J’admire (et j’envie) les couples pour lesquels tout semblait clair dès le début, qui ont été capables dès la naissance du deuxième de dire, et d’écrire même parfois dans leur faire-part : « Ça y est ! Notre famille est au complet ». Je ne ressens pas cet accomplissement : au fond, j’avais toujours rêvé, moi aussi, avoir trois enfants à l’arrière de la voiture. Mais ce rêve colle trop mal à notre réalité.

Dans six mois, j’aurai 38 ans. Ma gynécologue m’avait dit : « Avant, c’est mieux ». Je connais les risques qui augmentent et je suis terrorisée à l’idée d’avoir un enfant handicapé. Et puis je me demande si j’ai encore la force, physiquement, d’assumer un nouveau-né. Mine de rien oui, je vieillis, et mon âge apporte une autre dimension : j’ai envie de profiter de la vie, maintenant, et autrement qu’en me réfugiant dans la maternité. 

Nous avons un plus grand appartement, c’était ma première condition. Mais j’avais aussi évoqué le partage des tâches ménagères. Or, sur ce sujet, j’ai peu d’espoir de voir les choses changer : le travail de mon mari l’accapare trop pour qu’il puisse vraiment faire sa part. Si nous avons un troisième enfant, je devrai gérer ses activités, ses humeurs, son linge et ses repas comme ceux de ses frères. J’ai peur de ne plus avoir de temps pour rien d’autre, de n’y prendre aucun plaisir, de m’épuiser. Notre famille vit trop loin, nous n’avons aucune aide. Nous pourrions avoir recours à des nounous, femmes de ménage et autres aides ménagères. Mais je ne m’y résous pas vraiment, et puis ça a un coût.

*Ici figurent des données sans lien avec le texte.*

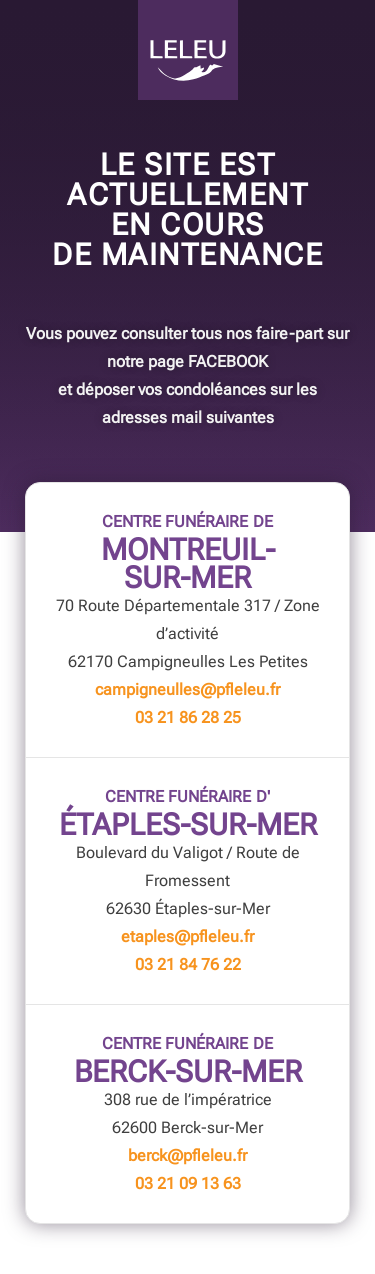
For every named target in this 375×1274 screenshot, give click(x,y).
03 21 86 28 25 (188, 717)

Nous sortons tout juste, pas encore, mais bientôt, de la petite enfance. J’ai adoré avoir des bébés, les cajoler, les materner. J’ai un pincement au cœur, pire, une tenaille dans le ventre à me dire que je n’en aurai plus jamais, que c’est fini, définitivement. Mais quand j’y réfléchis vraiment, je me rends compte que ce n’est pas d’un troisième enfant dont je rêve : c’est plutôt de remonter le temps, de retrouver ceux qui ont été mes bébés et sont déjà devenus des garçons.  

Et puis je vais vous faire une confidence : je suis plus à l’aise avec un enfant qu’avec deux, alors il est peu probable qu’en avoir trois soit fait pour moi. 

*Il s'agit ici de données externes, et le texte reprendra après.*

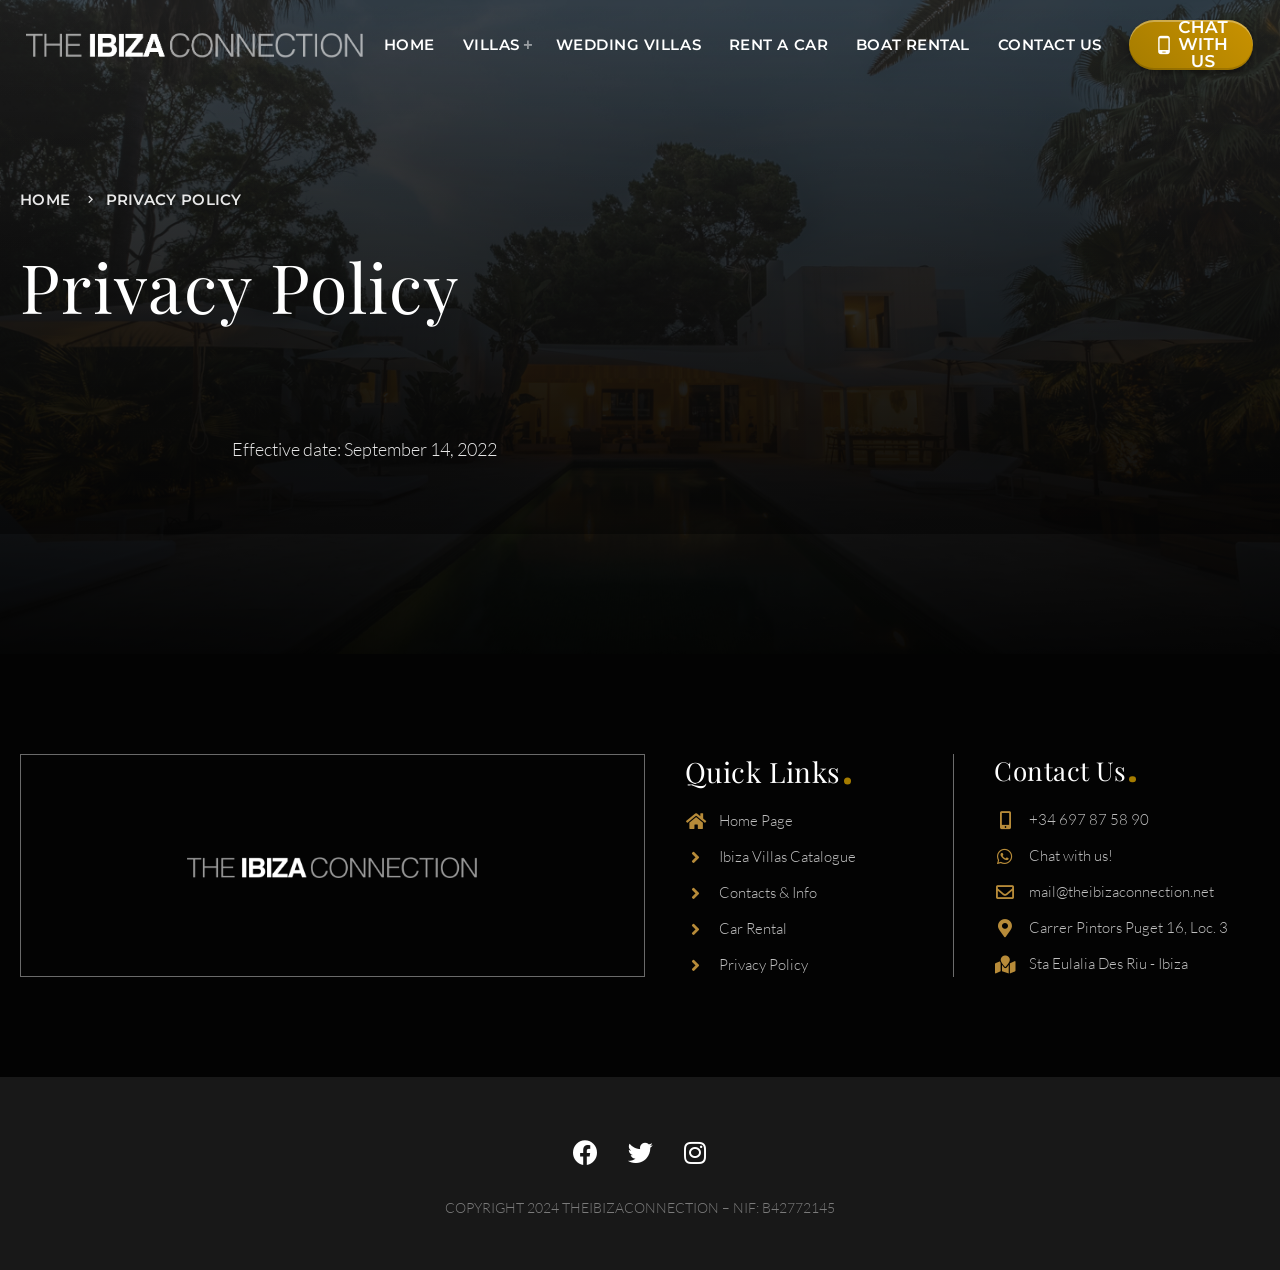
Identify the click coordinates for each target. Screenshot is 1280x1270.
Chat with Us (1191, 45)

Je ne suis pas transie d’émotion devant la relation fraternelle de mes fils. Ils s’aiment, oui, s’entraident souvent, jouent ensemble la plupart du temps. Mais j’observe aussi l’autre face de cette pièce : la jalousie, les comparaisons, la peur de ne pas être le « préféré ». Je supporte mal leurs disputes et préfère souvent leur consacrer du temps séparément. 

J’ai adoré mon premier congé parental, tout ce temps à consacrer à mon premier bébé, à m’émerveiller devant chacun de ses progrès, à m’informer sur chaque étape. Je me consolais du temps qui passait en songeant déjà au deuxième, en me disant : « J’aurai la chance de revivre ça encore une fois ! ». Mais je n’ai pas vécu mon second congé parental de la même façon. Je devais emmener mon aîné tous les matins au jardin d’enfants, aller le chercher vers 15h30, les têtes-à-têtes avec mon deuxième étaient donc peu nombreux. Et puis mon cadet n’a jamais eu qu’une seule idée en tête : faire comme son frère. Il ne s’est jamais intéressé aux hochets que j’avais amoureusement choisis pour lui, n’a presque jamais mangé de purée non plus, a sauté de sa poussette dès qu’il a pu… J’ai eu l’impression de le voir filer comme une fusée pour devenir aussi grand que son frère. Moi qui rêvais de fusion et de maternage ! Je lis souvent que les troisièmes se font « tout seuls », j’imagine que les parents ont encore moins de temps à leur consacrer, et que l’envie de grandir de ces bébés est encore plus forte. Mais ce n’est pas ce qui me plaît à moi dans la maternité. 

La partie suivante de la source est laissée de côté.